Aufgabenstellung>
Beantworte die folgenden Fragen zum Interviewauszug über das ewige Leben:
1. In welchem Jahr wurden Hans Block und Moritz Riesewieck geboren?
2. In welcher Stadt traf Moritz Riesewieck den jungen Mann mit dem künstlichen Gedächtnis?
3. Seit wie vielen Jahren speichert dieser Mann jeden Moment seines Lebens?

╭─ Ausgewählter Auszug

Liane von Billerbeck: Der Traum vom ewigen Leben wird seit ewigen Zeiten geträumt. Bisher ist es bekanntlich nicht gelungen, aber könnte die künstliche Intelligenz es möglich machen, unser begrenztes Leben zu entgrenzen? Dass etwas bleibt von uns, nicht nur in den Erinnerungen der Menschen, die uns gekannt haben, mehr auch als Briefe, Mails, Videos, Fotos? Zwei Autoren – Hans Block und Moritz Riesewieck, beide 1985 geboren, auch Künstler, Regisseure – haben sich umgeschaut, wie weit solche Entwicklungen gediehen sind. Herr Riesewieck, was wird das mit uns machen, wenn wir über den Tod hinaus anwesend sind?
Moritz Riesewieck: Das wird vielleicht gar nicht das Sterben am meisten verändern, sondern das Leben, weil es natürlich einen großen Unterschied macht, ob wir leben in dem Bewusstsein, dass dieses Leben unendlich dauert, oder ob wir das Wissen darum haben, dass es irgendwann vorbei ist.
Es macht natürlich einen großen Unterschied, ob wir alles speichern können, ob wir alles ablegen können, ob wir das Gefühl haben in jedem Moment, den wir leben: Das bleibt, da muss ich mich gar nicht auf den Moment einlassen, sondern ich kann es ablegen und jederzeit wieder darauf zurückkommen.

Ein ganzes Leben archiviert und gespeichert

Ich habe einen jungen Mann getroffen in Toronto in Kanada, der seit 15 Jahren jeden Moment seines Lebens speichert in einem künstlichen Gedächtnis, das er sich geschaffen hat und das er jederzeit mit einem Algorithmus durchpflügen kann.
Er hat eine Art Computererinnerung geschaffen und kann da immer wieder durchsurfen und jederzeit zu jedem Moment zurückspringen, den er schon mal erlebt hat, ob es ein Song ist, den er wieder hört, bei dem er sich denkt, den hab ich doch schon mal gehört, oder ob es ein Gespräch ist, das aufgezeichnet wurde, zu dem er dann nochmal zurückspringen kann.
Das heißt, wann immer er irgendwas sieht, hört, vielleicht von etwas erfährt, einen Namen hört und sich denkt, den kenne ich doch, kann er jederzeit zurück. Das wird grundlegend verändern, wie wir leben, und Leben und Sterben werden wahrscheinlich in einen Topf geworfen irgendwann.

╰─
╭─ Datensätze

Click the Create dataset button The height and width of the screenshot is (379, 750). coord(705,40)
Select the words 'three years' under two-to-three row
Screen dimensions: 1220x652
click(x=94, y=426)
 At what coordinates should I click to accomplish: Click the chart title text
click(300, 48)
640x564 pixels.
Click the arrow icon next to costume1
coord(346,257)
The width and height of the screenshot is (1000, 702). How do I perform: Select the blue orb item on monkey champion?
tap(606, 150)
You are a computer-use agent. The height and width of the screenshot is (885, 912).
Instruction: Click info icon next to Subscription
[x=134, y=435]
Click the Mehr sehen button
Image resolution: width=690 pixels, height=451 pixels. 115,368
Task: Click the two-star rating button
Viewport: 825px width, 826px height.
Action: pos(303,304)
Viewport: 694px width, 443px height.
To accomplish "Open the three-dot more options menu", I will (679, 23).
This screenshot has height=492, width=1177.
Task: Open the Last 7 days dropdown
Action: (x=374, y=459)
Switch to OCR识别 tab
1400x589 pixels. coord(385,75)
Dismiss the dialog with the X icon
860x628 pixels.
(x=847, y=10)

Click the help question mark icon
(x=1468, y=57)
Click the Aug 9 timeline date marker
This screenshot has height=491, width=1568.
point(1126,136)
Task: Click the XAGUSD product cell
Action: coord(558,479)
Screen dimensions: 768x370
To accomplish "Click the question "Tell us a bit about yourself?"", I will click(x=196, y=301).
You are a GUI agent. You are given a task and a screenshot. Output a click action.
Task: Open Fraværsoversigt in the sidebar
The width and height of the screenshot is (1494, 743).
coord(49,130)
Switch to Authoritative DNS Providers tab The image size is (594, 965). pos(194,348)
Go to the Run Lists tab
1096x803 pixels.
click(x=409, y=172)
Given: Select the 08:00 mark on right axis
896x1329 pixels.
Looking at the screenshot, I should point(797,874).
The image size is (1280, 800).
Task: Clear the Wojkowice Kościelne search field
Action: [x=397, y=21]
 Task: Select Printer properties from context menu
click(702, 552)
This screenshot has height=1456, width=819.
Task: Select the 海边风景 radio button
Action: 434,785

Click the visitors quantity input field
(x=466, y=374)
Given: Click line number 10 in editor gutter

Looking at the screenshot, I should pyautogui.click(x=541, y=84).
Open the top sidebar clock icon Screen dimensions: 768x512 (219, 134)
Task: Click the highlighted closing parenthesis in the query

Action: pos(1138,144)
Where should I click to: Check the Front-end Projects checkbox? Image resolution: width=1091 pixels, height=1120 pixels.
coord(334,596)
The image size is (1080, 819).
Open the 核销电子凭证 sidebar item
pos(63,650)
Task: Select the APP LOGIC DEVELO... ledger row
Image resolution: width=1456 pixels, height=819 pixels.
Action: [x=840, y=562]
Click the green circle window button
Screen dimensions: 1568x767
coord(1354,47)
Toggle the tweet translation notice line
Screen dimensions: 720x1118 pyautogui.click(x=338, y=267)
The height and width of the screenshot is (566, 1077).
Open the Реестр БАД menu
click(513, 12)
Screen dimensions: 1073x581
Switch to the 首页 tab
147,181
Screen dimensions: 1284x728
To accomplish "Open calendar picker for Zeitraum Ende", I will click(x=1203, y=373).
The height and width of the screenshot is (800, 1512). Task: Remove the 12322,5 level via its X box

╰─

Ergebnis>
1. 1985
2. In Toronto (Kanada)
3. Seit 15 Jahren